● **THE TASK**:
Your reply should be an exact copy of the lines from the one that holds "829x891 pixels. At" to the end of the data below.

● **DATA PROVIDED**:
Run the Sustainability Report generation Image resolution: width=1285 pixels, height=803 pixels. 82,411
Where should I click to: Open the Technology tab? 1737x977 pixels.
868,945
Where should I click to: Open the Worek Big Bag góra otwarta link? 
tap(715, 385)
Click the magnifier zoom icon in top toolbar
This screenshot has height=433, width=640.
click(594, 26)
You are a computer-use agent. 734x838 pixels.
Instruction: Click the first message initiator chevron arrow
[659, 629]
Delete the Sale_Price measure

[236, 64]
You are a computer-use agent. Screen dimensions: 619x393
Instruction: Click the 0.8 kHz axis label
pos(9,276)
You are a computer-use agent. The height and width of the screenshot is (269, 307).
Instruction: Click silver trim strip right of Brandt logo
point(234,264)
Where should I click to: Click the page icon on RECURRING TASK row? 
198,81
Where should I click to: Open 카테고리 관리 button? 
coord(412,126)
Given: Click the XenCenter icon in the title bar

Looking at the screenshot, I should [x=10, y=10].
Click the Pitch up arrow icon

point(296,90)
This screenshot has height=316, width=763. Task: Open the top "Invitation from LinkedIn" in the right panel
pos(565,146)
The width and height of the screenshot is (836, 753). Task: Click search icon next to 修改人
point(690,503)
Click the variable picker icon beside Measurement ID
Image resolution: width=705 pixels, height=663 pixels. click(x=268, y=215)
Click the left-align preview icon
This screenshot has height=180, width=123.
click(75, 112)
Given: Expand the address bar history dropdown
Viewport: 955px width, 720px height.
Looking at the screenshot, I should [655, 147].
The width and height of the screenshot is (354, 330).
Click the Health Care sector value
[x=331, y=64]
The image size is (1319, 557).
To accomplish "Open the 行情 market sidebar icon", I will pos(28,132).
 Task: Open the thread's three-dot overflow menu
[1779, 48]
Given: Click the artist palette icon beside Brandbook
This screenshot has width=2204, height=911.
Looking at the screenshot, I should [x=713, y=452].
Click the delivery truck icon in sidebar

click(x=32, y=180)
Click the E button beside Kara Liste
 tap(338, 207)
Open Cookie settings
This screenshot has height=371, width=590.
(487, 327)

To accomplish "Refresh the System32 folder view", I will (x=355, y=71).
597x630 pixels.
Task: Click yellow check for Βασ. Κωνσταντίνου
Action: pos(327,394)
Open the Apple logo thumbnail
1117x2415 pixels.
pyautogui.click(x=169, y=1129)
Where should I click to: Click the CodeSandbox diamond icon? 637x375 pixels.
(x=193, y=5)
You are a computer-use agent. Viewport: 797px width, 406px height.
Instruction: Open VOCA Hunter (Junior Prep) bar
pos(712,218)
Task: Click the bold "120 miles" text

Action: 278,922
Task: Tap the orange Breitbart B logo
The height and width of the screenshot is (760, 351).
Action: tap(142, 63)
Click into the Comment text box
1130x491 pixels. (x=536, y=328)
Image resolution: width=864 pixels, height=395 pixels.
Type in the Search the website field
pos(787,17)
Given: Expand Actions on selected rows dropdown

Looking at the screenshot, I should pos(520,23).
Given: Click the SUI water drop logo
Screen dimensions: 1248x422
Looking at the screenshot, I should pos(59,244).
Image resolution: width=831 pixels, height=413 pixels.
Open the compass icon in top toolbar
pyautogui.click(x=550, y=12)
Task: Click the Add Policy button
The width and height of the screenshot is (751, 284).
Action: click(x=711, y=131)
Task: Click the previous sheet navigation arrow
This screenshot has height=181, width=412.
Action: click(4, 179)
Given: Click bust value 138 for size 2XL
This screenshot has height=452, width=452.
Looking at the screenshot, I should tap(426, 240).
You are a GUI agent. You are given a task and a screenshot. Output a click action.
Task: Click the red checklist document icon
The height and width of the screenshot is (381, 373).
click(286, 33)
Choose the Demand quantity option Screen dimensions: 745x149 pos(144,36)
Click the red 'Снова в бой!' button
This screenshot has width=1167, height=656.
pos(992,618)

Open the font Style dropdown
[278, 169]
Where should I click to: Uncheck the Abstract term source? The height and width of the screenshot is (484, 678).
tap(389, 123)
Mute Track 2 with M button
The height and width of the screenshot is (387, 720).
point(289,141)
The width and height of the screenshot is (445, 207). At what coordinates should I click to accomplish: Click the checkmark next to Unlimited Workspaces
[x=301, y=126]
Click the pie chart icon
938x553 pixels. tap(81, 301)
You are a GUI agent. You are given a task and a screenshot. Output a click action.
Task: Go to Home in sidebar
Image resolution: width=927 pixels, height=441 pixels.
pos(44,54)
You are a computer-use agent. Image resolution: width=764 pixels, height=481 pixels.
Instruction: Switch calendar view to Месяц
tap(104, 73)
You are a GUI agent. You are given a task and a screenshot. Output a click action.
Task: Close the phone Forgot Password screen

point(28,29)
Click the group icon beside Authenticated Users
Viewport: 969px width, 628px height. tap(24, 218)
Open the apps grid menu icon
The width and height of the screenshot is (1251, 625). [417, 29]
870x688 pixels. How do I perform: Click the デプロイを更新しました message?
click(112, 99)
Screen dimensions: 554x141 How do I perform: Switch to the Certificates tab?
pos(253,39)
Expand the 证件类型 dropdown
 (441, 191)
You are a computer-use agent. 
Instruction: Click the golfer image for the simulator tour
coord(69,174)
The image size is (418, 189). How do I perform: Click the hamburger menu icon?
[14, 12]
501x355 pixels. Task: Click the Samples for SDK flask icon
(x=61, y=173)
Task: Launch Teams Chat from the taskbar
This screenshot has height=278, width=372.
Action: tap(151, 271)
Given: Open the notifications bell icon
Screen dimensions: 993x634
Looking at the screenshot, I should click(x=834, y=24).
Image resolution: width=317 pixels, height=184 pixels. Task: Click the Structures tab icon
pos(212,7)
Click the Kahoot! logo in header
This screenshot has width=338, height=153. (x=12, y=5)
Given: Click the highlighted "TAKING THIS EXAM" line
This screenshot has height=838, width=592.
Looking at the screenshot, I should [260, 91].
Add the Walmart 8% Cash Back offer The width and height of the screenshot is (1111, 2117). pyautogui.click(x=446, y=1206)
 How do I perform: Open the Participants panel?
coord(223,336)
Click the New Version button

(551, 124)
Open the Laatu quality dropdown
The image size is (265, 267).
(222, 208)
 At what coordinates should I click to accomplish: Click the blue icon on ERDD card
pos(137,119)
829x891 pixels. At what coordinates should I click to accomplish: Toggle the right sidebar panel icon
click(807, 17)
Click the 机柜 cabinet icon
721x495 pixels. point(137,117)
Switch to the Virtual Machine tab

● **WRITTEN RESPONSE**:
829x891 pixels. At what coordinates should I click to accomplish: Toggle the right sidebar panel icon
click(807, 17)
Click the 机柜 cabinet icon
721x495 pixels. point(137,117)
Switch to the Virtual Machine tab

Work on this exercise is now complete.